With the above embodiment, a telop recognition method and a telop scene display device can be provided which can reduce an amount of memory used in the recognition operation from that required by a conventional method and also reduce a processing time required by a re-recognition operation.
It should be further understood by those skilled in the art that although the foregoing description has been made on embodiments of the invention, the invention is not limited thereto and various changes and modifications may be made without departing from the spirit of the invention and the scope of the appended claims.

Claims

1. A video player comprising:

an extraction unit to extract a character image including characters from a video telop;

a recognition unit to recognize characters in the extracted character image;

a video information acquisition unit to acquire video information representing a video type; and

a switching unit to change a recognition operation performed by the recognition unit for each the video information acquired.

2. A video player according to claim 1, wherein the switching unit changes dictionary data for the recognition operation.

3. A video player according to claim 1, wherein the video is a program and the video information is program information representing a genre or name of a program.

4. A video player according to claim 1, wherein, after the character image has been stored and then subjected to the recognition operation by the recognition unit, the re-recognition operation uses the stored character image.

5. A video player comprising:

an extraction unit to extract a character image including characters from a video telop; and

a recognition unit to recognize characters in the extracted character image;

wherein, after the character image has been stored and then subjected to a recognition operation by the recognition unit, when the recognition operation is performed again, the re-recognition operation uses the stored character image.

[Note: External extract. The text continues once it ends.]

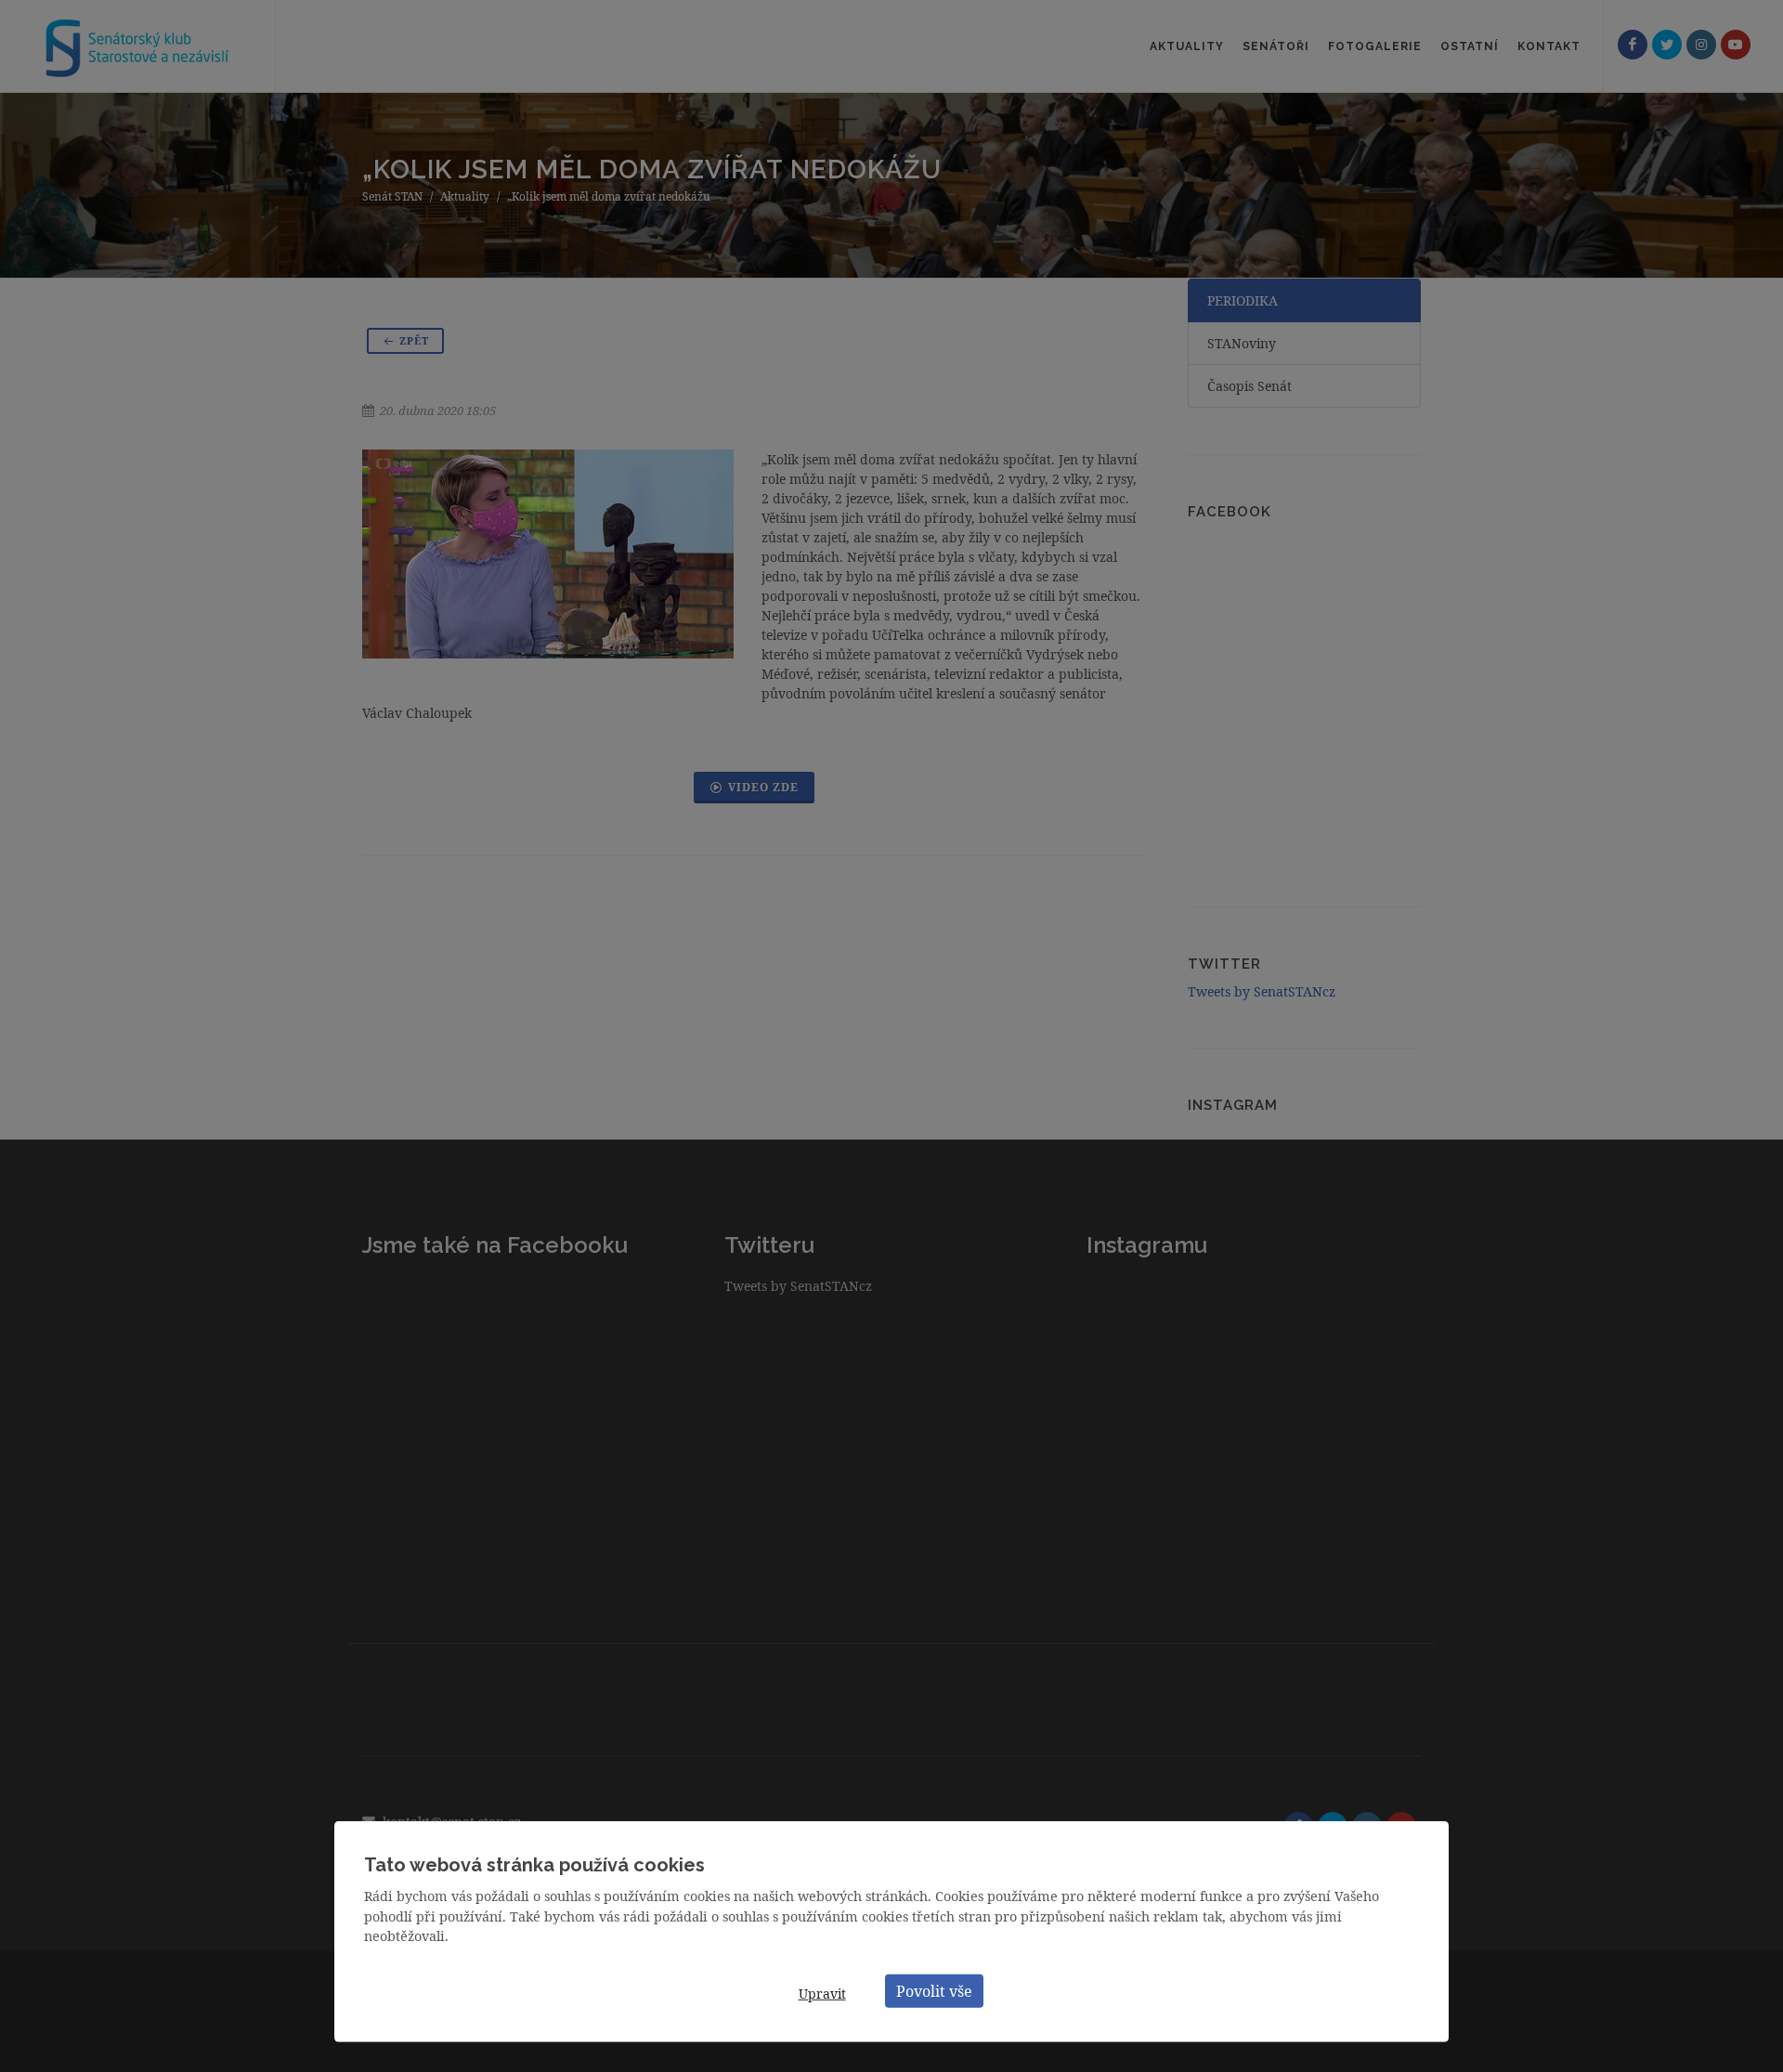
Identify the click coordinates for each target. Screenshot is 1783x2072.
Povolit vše (934, 1990)
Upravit (822, 1993)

6. A video player comprising:

a recognition unit to recognize characters in the extracted character image; and

a scene selection unit to select from a video a scene in which predetermined characters are recognized by the recognition unit.

7. A video player according to claim 6, further including a display unit to display a position in the video of the scene selected by the scene selection unit and the predetermined characters in a way that matches them to each other.

8. A video player according to claim 6, wherein the predetermined characters are characters specified by a user.